La centralisation des importations par la Pharmacie centrale a, pendant de très longues années, assuré la stabilité du secteur en garantissant la disponibilité des médicaments, leur contrôle, et la maîtrise de l’augmentation des prix grâce au système de compensation, qui a permis un maintien de prix relativement bas des médicaments vitaux importés. Cependant, il semblerait que ce système arrive aujourd’hui à ses limites.
En effet, la demande accrue sur le marché local depuis 2011 et suite à la crise en Libye, la contrebande et le vol de médicaments dans les établissements de santé publique sont des facteurs qui ont mis à mal ce système en augmentant drastiquement la part du budget du ministère de la Santé consacrée à l’importation mais également à la compensation.
Cette dernière profite de plus en plus aux contrebandiers qui exportent illicitement des médicaments subventionnés à des pays voisins. L’augmentation de la demande est, toutefois, loin d’être le seul facteur pouvant expliquer cette crise. La crise du dinar tunisien qui ne cesse de chuter face à l’euro et au dollar, la régression du stock en devises et la crise des caisses sociales et des institutions publiques en général sont autant de facteurs qui ont contribué à accentuer la pénurie des médicaments en Tunisie. Ainsi, les hôpitaux et les caisses sociales, qui ont failli à leurs engagements de paiement envers la Pharmacie centrale, se trouvant elle-même dans l’incapacité de payer ces dettes envers les fournisseurs internationaux, sont aujourd’hui pointés du doigt comme étant parmi les principaux responsables de la crise.
Pourtant, la Tunisie est l’un des premiers pays africains à s’être doté d’une industrie pharmaceutique, lorsque dès la fin des années 1980, l’Etat a mis en place un cadre juridique réglementaire adéquat au développement du secteur, à sa privatisation et au développement de l’investissement étranger, notamment en autorisant la détention de 100% du capital des sociétés pharmaceutiques par des étrangers. Ainsi, au début des années 1990, la Tunisie comptait déjà trois unités de production publiques qui sont la SIPHAT, la SOVETEX, et Institut Pasteur.
Actuellement, le secteur de l’industrie pharmaceutique en Tunisie regroupe 56 unités qui emploient près de 6000 personnes. Des 56 unités, 28 sont des unités de production des médicaments à usage humain, 6 sont des unités de médicaments à usage vétérinaire et 22 sont des entreprises de dispositifs médicaux dont 50% sont totalement exportatrices.

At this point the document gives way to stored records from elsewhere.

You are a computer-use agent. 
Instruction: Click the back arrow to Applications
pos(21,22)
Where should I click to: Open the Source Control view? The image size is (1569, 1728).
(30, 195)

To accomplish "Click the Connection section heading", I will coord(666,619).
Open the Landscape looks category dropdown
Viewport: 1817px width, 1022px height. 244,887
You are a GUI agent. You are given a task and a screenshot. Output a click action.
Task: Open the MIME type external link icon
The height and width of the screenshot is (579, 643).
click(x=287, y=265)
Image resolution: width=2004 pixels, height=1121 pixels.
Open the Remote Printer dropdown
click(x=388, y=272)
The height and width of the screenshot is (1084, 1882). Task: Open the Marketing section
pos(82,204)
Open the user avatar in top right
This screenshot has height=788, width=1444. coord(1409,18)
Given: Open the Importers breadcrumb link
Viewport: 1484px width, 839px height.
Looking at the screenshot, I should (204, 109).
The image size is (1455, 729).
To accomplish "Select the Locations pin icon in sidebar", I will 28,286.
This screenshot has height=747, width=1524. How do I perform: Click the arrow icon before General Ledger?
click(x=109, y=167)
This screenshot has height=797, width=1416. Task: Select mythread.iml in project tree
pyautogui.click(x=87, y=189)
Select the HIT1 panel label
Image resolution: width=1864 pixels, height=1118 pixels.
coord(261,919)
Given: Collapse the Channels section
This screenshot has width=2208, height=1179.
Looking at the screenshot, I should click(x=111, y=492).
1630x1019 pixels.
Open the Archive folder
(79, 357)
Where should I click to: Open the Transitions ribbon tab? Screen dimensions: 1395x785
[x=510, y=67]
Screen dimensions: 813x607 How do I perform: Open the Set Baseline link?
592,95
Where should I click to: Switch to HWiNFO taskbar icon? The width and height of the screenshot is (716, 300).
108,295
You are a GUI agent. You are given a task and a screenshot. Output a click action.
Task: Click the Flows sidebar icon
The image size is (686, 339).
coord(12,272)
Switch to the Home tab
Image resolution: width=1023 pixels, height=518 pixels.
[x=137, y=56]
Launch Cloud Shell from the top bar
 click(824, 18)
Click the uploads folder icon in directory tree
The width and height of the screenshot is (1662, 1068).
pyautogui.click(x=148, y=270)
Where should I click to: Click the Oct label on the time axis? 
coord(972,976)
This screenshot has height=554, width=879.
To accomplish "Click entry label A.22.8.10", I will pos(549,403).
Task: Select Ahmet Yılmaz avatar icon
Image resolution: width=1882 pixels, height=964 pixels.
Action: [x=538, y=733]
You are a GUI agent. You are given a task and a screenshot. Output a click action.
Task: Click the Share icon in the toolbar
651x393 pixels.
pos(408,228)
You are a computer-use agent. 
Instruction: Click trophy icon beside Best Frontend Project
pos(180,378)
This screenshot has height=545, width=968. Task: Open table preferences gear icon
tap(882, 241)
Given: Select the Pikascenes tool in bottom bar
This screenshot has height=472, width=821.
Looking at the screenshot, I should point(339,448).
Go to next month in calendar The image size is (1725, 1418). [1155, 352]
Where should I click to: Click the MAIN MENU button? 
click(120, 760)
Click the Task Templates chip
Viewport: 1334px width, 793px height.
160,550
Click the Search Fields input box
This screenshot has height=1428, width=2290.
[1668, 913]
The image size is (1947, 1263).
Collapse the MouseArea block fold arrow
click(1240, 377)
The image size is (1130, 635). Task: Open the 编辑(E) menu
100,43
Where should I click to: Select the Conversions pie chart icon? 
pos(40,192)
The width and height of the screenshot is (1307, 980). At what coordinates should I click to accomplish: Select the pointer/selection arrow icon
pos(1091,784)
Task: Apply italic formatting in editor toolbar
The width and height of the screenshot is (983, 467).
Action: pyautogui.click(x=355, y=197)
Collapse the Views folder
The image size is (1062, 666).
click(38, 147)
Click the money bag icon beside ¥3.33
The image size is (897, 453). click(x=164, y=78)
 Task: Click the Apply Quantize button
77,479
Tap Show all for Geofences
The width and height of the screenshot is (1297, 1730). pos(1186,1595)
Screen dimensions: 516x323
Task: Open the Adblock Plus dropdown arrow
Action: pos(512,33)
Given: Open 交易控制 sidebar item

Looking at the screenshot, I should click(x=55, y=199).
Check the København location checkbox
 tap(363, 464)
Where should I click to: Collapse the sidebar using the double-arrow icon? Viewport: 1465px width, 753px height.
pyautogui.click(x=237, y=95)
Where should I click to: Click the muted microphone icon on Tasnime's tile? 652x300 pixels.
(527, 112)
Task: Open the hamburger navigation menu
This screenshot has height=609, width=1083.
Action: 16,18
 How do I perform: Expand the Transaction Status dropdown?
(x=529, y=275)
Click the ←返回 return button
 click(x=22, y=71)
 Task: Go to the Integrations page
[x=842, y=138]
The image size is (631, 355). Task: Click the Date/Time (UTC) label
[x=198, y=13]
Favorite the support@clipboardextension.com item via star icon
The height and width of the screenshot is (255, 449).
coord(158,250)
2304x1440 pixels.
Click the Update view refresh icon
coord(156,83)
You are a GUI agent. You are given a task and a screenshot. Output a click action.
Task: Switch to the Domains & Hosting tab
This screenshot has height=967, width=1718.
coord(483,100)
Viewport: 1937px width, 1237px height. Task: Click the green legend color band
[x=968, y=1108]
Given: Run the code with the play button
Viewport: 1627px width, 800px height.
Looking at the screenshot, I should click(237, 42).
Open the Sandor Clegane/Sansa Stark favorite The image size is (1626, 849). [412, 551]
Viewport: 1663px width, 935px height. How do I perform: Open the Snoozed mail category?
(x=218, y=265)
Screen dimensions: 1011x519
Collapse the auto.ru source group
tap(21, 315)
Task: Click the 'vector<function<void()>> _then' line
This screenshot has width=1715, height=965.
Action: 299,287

Cependant, le fait que l’industrie pharmaceutique tunisienne soit limitée à la fabrication de médicaments génériques principalement et de quelques médicaments sous licence et le manque de flexibilité du cadre réglementaire, qui interdit à un pharmacien de substituer un médicament prescrit à un patient par un de ses génériques, sont des entraves à l’ambition d’augmenter le taux de couverture de la consommation de médicaments par la production locale.
Face à cette situation qualifiée de situation de « manque de certains médicaments » par certains et de situation de « crise » par d’autres, l’Institut tunisien des études stratégiques, organise le 8 août à 9h, une table ronde dans le cadre des « Rendez-vous d’Amilcar » sur le secteur des médicaments en Tunisie afin d’examiner de près les causes de la rareté ou de l’absence totale de certains médicaments du marché et d’étudier les solutions possibles.
Cette rencontre donnera la parole aux principaux acteurs étatiques et privés afin d’apporter leurs éclairages sur l’une des questions d’actualité les plus controversées depuis quelques mois.